В первые дни их медленного продвижения на север ничего примечательного не случилось. На красноватой земле, изрытой водными потоками, которые иссякли много тысячелетий назад, и осыпавшейся теперь под широкими ступнями слонов, не было видно ни души, ни былинки. Потом мало-помалу земля стала приобретать зеленый оттенок, и колонне приходилось теперь петлять по пересеченной местности, углубляясь в ущелья или следуя по пересохшему руслу рек. Особенно сильное впечатление производили на путников скалы, их остроконечные вершины и каменистые кручи — они образовывали гигантские фигуры, будившие воображение. Вначале люди смеясь показывали друг другу вставших на дыбы коней, распустивших крылья страусов и крокодилов. Но с наступлением вечера они умолкли, в тревожной тоске проходя под сенью драконов, сфинксов и гигантских саркофагов.
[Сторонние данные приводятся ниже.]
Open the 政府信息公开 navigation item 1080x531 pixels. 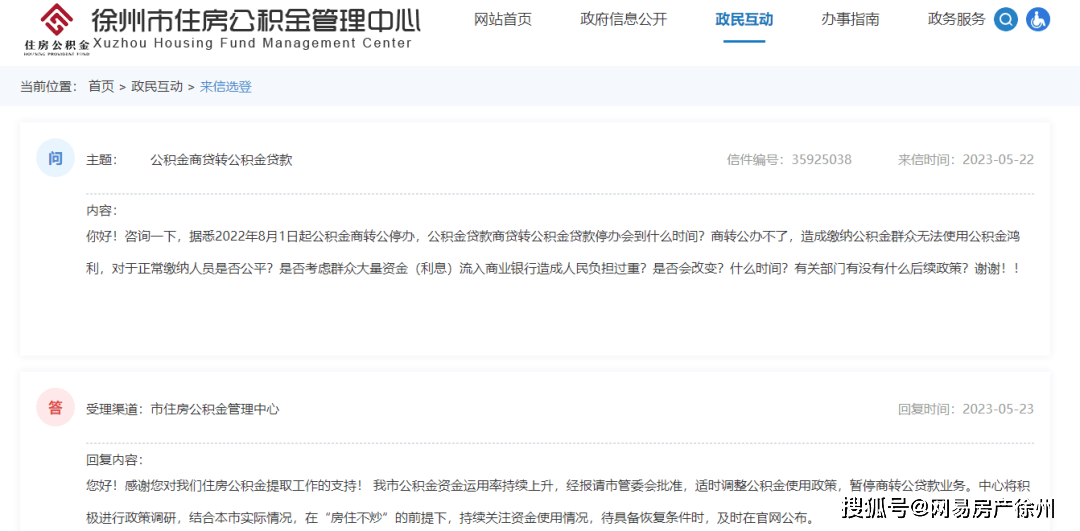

Наутро они проснулись в малахитовой долине изумительнейшего зеленого цвета, густого и матового, — это была знаменитая «долина каменосеков», в которой, согласно Писанию, восемьдесят тысяч человек добывали камень для постройки иерусалимского храма. Долина заканчивалась замкнутым амфитеатром — это были знаменитые медные рудники царя Соломона. Здесь не было ни души, и спутники Таора могли углубиться в лабиринт галерей, бегать по вырубленным прямо в скале ступеням, спускаться по трухлявым приставным лесенкам в бездонные колодцы и, окликая друг друга, собираться в громадных залах, чьи своды, освещенные причудливым светом факелов, наполняло гулкое эхо.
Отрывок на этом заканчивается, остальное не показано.